Section 25 of the Bill includes everything related to the reporting of a personal data breach. Where a breach is even ‘likely’ to put a principal’s data at risk, every fiduciary is mandated to report such breach to the data protection authority set up under the Act. The notice of the same has to include the nature of the data susceptible to risks from the breach, the number of data principals whose data has been compromised, potential risks and the measures being taken by the data fiduciary as a response to the breach. 

The notice of the breach has to be reported to the Authority within the specified time period and upon receiving such notice, it is on the Authority to determine whether a notice shall be given to the data principal as well, based on the severity or nature of the breach. The Data Protection Authority may also give out, where necessary, guidelines and instructions to the data fiduciary for remedying the effects of a data breach.

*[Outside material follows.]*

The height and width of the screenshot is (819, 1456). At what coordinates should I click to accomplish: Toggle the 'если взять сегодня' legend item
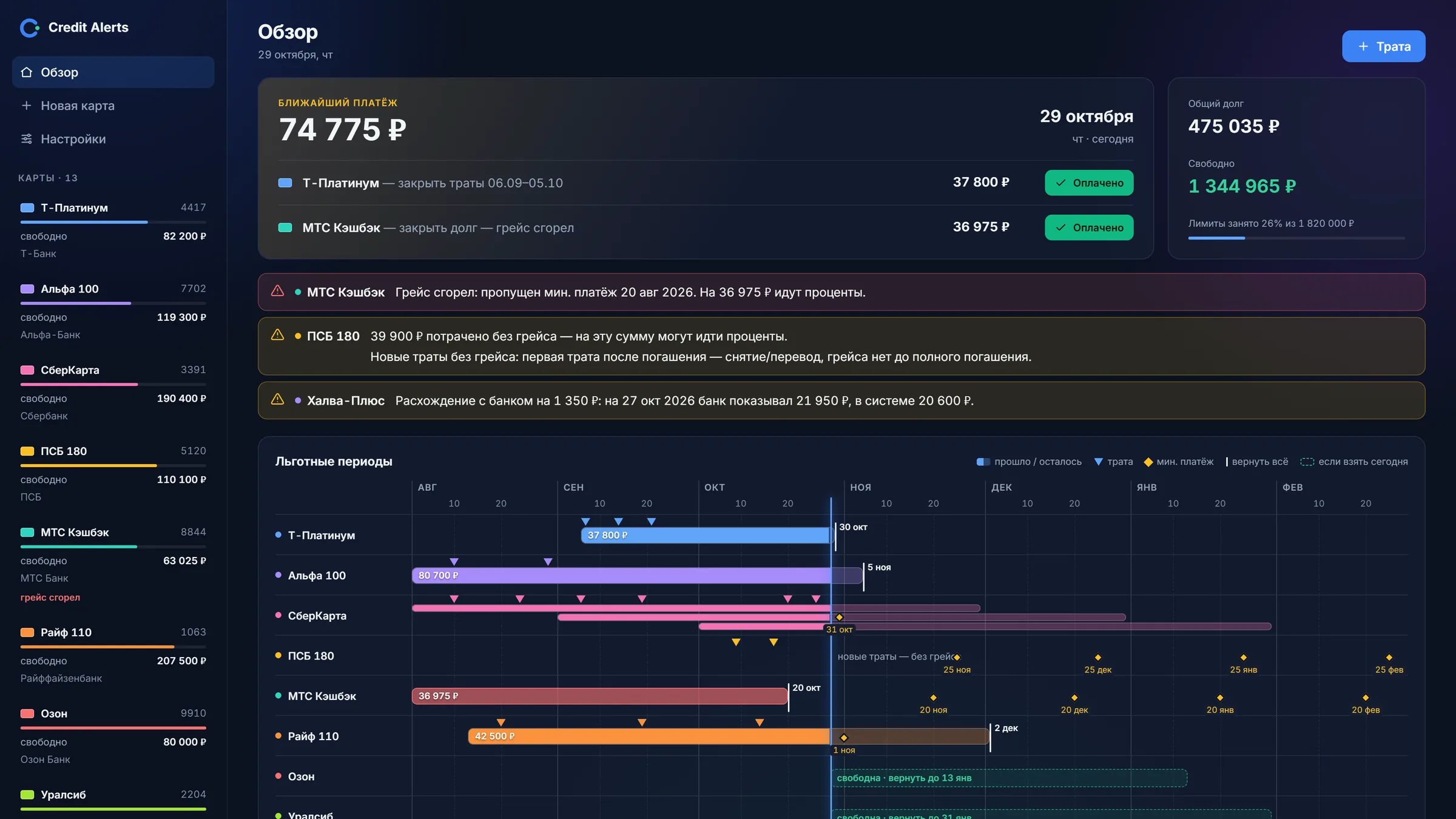point(1354,462)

The Authority, additionally, holds the power to direct a fiduciary to post on its website, details of the breach, describing the incident elaborately with the same contents as the notification to the Authority and, the Authority itself is entitled to post about the incident as well. 

Section 27 and Section 28 may not directly fall under the nomenclature of incident response but it can prove to be more helpful than expected. Section 27, which mentions data protection impact assessments and their elements, also includes what should consist of such an assessment. That in turn, can help pre-determine the pre-defined potential risks and the immediate as well as long term measures to remedy them. When coupled with the guidelines under Section 28 mentioning the Maintenance of Records, which includes documentation of all the practices adopted by the organization in the processing of the data, the combination creates a huge impact on how an incident is responded to, as the planning and analysis are conducted only based on the existing and updated state of practices of a fiduciary’s data protection and security system. 

Section 32 of the Bill describes the grievance redressal procedure by the data fiduciary which describes the protocols and mechanisms that shall be in place for any concerns of the data principals, which may also include events of personal data breach and the grievances of the fiduciary related to the same.